Writing Ruby Extensions

Last Revision: 12/10/2008 by Giancarlo Bellido

Hello World

This is a simple example of how to extend ruby with C code.

First we need to create the extconf.rb which will generate the Makefile.

		# file: extconf.rb
		require 'mkmf'
		create_makefile('test')
	

Now we create the source file of the extension. We will call it test.c since this is what the Makefile is going to look for

		/* File: test.c */
		/* Include Main Ruby Header Files.

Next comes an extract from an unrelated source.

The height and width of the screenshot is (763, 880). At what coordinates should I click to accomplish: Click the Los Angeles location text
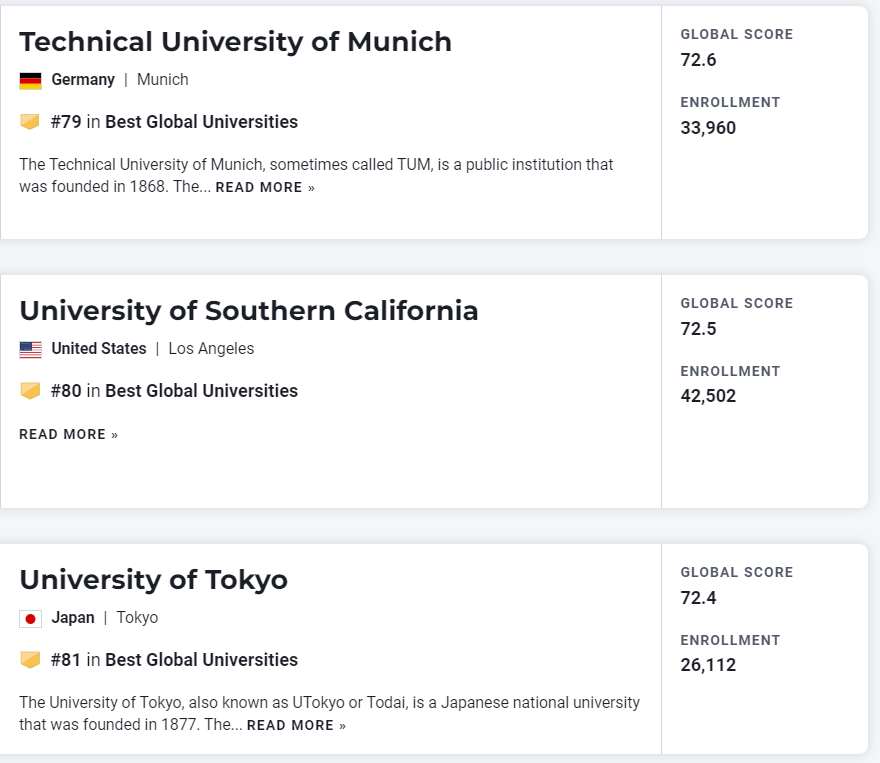pos(211,349)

Note: In some systems include <ruby.h> will work. */
		#include <ruby/ruby.h> 

		/* Init test will be called by ruby when the extension is loaded. */
		void Init_test()
		{
			/* Define a new Module called ExtensionTest. Name has to start with a capital letter) */
			VALUE module = rb_define_module("ExtensionTest");

			/* Define a new constant Value. (Remember constants in ruby start with a capital letter) */
			rb_define_const(module, "Value", rb_str_new2("Hello World"));
		}		
	

To generate the Makefile we run ruby extconf.rb in the command line. The output should be creating Makefile.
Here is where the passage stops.